··· DATA SECTION

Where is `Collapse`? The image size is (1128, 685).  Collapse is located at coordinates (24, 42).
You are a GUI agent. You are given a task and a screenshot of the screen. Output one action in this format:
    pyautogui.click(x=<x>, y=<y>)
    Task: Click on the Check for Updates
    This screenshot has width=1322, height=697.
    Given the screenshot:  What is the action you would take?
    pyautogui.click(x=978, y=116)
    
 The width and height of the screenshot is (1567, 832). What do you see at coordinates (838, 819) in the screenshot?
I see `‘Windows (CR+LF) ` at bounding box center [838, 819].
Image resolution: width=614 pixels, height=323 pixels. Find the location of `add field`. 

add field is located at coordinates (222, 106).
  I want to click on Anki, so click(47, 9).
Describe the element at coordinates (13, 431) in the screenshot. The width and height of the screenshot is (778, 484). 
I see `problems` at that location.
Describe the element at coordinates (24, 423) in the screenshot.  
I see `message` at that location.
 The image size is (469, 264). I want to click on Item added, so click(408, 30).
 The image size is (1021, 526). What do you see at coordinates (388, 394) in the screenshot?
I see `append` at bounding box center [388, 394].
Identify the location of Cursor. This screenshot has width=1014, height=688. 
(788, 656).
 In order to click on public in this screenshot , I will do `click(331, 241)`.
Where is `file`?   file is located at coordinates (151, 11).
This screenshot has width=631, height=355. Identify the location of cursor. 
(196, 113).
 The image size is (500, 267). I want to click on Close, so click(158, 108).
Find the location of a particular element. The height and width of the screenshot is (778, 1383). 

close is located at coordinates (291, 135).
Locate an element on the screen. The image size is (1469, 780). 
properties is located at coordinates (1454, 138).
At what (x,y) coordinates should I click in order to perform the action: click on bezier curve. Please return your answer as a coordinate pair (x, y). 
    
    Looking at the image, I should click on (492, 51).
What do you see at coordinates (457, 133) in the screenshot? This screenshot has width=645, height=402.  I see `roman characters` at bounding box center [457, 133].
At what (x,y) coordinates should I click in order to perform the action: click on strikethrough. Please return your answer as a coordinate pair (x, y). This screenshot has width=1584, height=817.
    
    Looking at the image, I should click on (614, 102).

······

» GOAL OF THE EXERCISE:
Copy out every line of the records above word for word.

» WORKED SOLUTION:
Where is `Collapse`? The image size is (1128, 685).  Collapse is located at coordinates (24, 42).
You are a GUI agent. You are given a task and a screenshot of the screen. Output one action in this format:
    pyautogui.click(x=<x>, y=<y>)
    Task: Click on the Check for Updates
    This screenshot has width=1322, height=697.
    Given the screenshot:  What is the action you would take?
    pyautogui.click(x=978, y=116)
    
 The width and height of the screenshot is (1567, 832). What do you see at coordinates (838, 819) in the screenshot?
I see `‘Windows (CR+LF) ` at bounding box center [838, 819].
Image resolution: width=614 pixels, height=323 pixels. Find the location of `add field`. 

add field is located at coordinates (222, 106).
  I want to click on Anki, so click(47, 9).
Describe the element at coordinates (13, 431) in the screenshot. The width and height of the screenshot is (778, 484). 
I see `problems` at that location.
Describe the element at coordinates (24, 423) in the screenshot.  
I see `message` at that location.
 The image size is (469, 264). I want to click on Item added, so click(408, 30).
 The image size is (1021, 526). What do you see at coordinates (388, 394) in the screenshot?
I see `append` at bounding box center [388, 394].
Identify the location of Cursor. This screenshot has width=1014, height=688. 
(788, 656).
 In order to click on public in this screenshot , I will do `click(331, 241)`.
Where is `file`?   file is located at coordinates (151, 11).
This screenshot has width=631, height=355. Identify the location of cursor. 
(196, 113).
 The image size is (500, 267). I want to click on Close, so click(158, 108).
Find the location of a particular element. The height and width of the screenshot is (778, 1383). 

close is located at coordinates (291, 135).
Locate an element on the screen. The image size is (1469, 780). 
properties is located at coordinates (1454, 138).
At what (x,y) coordinates should I click in order to perform the action: click on bezier curve. Please return your answer as a coordinate pair (x, y). 
    
    Looking at the image, I should click on (492, 51).
What do you see at coordinates (457, 133) in the screenshot? This screenshot has width=645, height=402.  I see `roman characters` at bounding box center [457, 133].
At what (x,y) coordinates should I click in order to perform the action: click on strikethrough. Please return your answer as a coordinate pair (x, y). This screenshot has width=1584, height=817.
    
    Looking at the image, I should click on (614, 102).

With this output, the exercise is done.